Shopping for spreadsheets? If you’re in the neighborhood, poke through the inventory at the Organization for Economic Co-ordination and Development, acronymized OECD, you’ll be happy to know. We’ve been here before, on July 25 to be exact; but I told you it’s a large inventory.
In fact there appear to be several points of ingress to the holdings, but here’s one
a self-described Public Beta page that enables you to “Find core datasets in the data warehouse and make your own tables and charts in OECD Stat Extracts”, a triflingly ambiguous inducement, appearing as it does to conflate the term “datasets” and the “Database” informing the title atop the quoted passage, but again, that’s a trifle. More to the point is the availability of the data in either unmediated spreadsheet form, or downloadable as such via an Export button.
In any case one such set, a brief of statistics on asylum seekers to OECD circa 2013, seized the attention of the Guardian’s datablog (note that site’s redesign, and the disappearance of its erstwhile Data link from its home page), and is the one I think I’ve managed to capture here -even as the OECD heads its source page Stacks and flows of immigrants, 2002-2012 and so seems to have made off with a year (I’ve also retitled the workbook, overwriting its long, number-beset native name):
A first view of the sheet exposes it in Page Break Preview, a perspective on the data that won’t particularly advantage the analyst, and so you’ll want to make your way back to the standard Normal View. Moreover, the recourse toward the Freeze Panes selection at the columnar intersection of A and B seems puzzlingly needless, as the sheet bares all its numbers and country names immediately. I’d unfreeze the panes right away, even as I continue to wonder about the dictionary form which Microsoft mines its verbs. What would your teacher say about unfreeze? In addition, the missing field header in column A needs to be supplied.
Note, on the other hand, the proper distancing of both the sheet’s title and its yearly grand totals from the body of the data with the expedient of choice, the blank rows. But at the same time recall the OECD’s invitation to its visitors to “Find core datasets…and make your own charts and tables…”. Again, our sheet assigns its yearly data to one field per year, when in fact all the years and their associated numbers would more profitably be reined into greater, subsuming fields. Not this, then:
Butt again, this:
(For a straightforward review of the means toward the above transformation over and above what I’ve said about it, look here.)

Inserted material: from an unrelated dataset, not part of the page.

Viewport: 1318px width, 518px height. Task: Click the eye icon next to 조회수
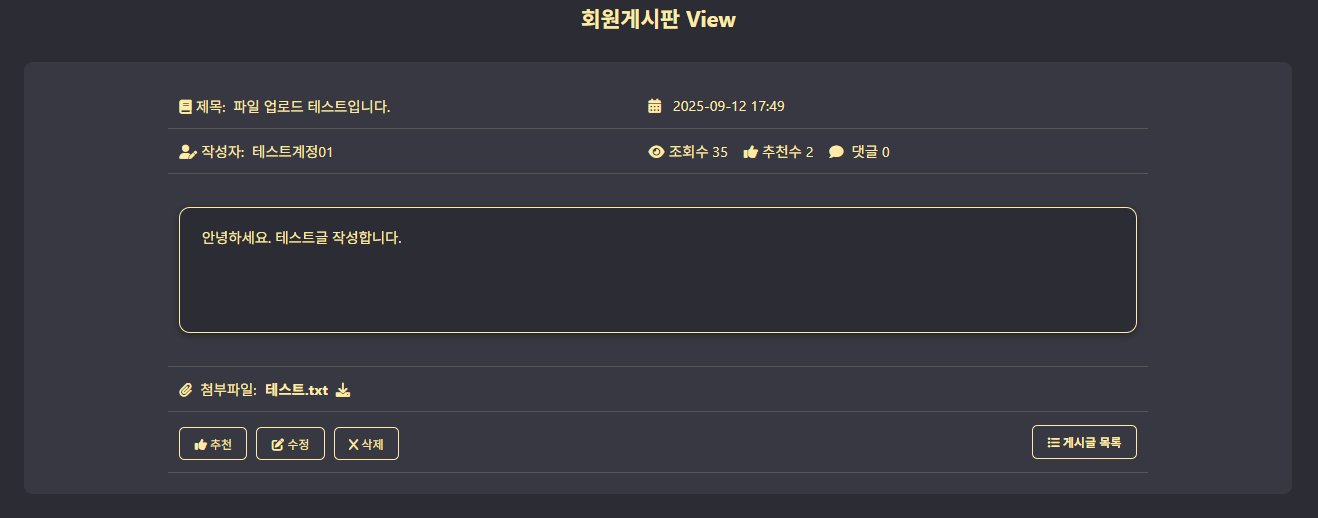click(656, 152)
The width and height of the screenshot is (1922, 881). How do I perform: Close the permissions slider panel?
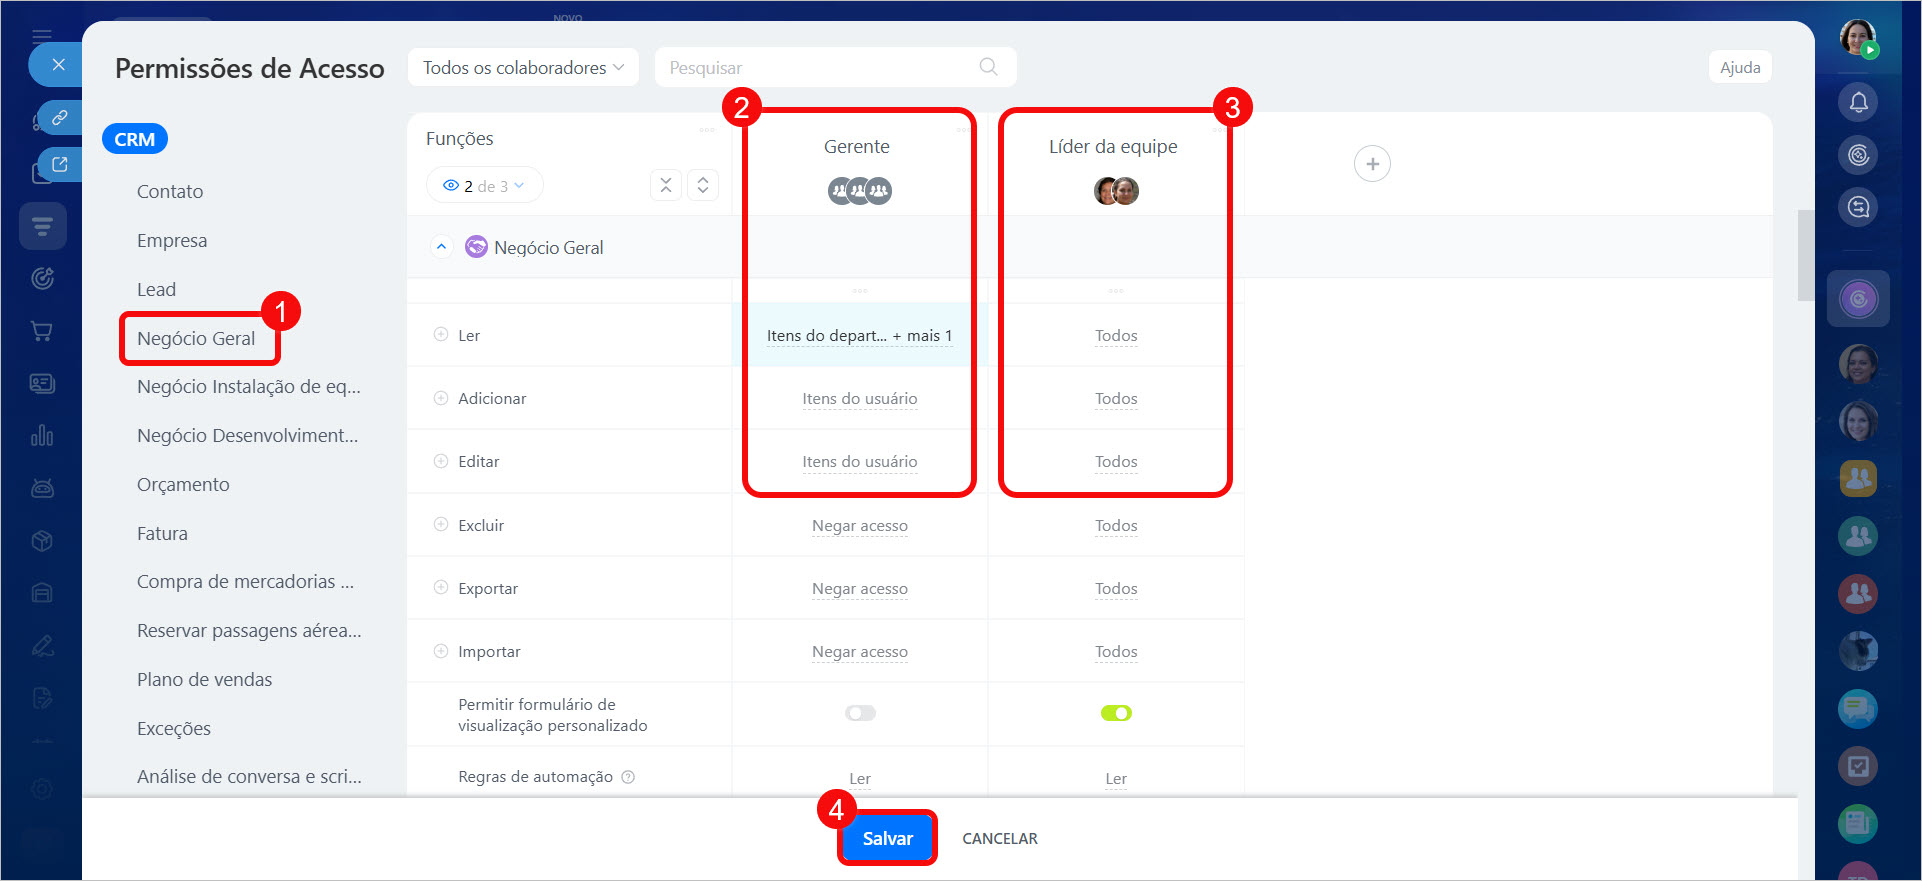(58, 65)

The companion question, then, is what plans the OECD have for the data once they hand them over to us. True, the workbook’s as-it-stands configuration does happily supports a round of charting, but less certain are the data’s congeniality to making “your own tables”. Once, however, the information fills the pared-parameter shape assumed by the second of the above screen shots, the prospects for this kind of pivot table loom a lot larger:
Row Labels: Country
Column Labels: Year
Now this facile breakout of the asylum numbers by year is ready to happen, because all the years share the same Year field as an item. Try the above pivot table that when the each and every year occupies a field to itself.
But hold on. When the pontificating is done, my self-assured amelioration cooks up nothing but precisely the worksheet that already presents itself at the point of download:
Same numbers, same juxtaposition of fields. So what was my point?
That’s a sweat-inducingly good question. But once all those years and their concomitant data recuse themselves from fields into items you can also treat the values to the % of Row Total styling, and learn, for example, that 30.88% of Turkey’s asylum seekers during the 2002-13 interval made their way to that country in 2013 alone, a clear attestation of the Syrian conflict’s scattering effect upon its populace. Less obvious is Hungary’s 2013 percentage of 37.22 of all the seekers it received across the 12 years, a skew I can’t yet explain.
Now consider this OECD book, counting member populations by their residents’ country of origin:
Compare that far larger dataset’s field structure with that of the one above, e.g.
That’s really more like it, even if the data themselves could stand some clarification (I’d bang out a lookup table that would return country names in full, and the data are available on the OECD site in a PDF for doing so. Is AUS, after all, Austria or Australia?).
And these variously-structured workbooks drag one ore question into the fray: why should some OEDC workbooks be stitched along this, or that, pattern of design – fields as items, or items as fields? I don’t know, that answer; nor do I know if the OEDC has endeavored to think about it.
But I’ll be happy to think about it, folks. Here’ – I’ve attached my business card.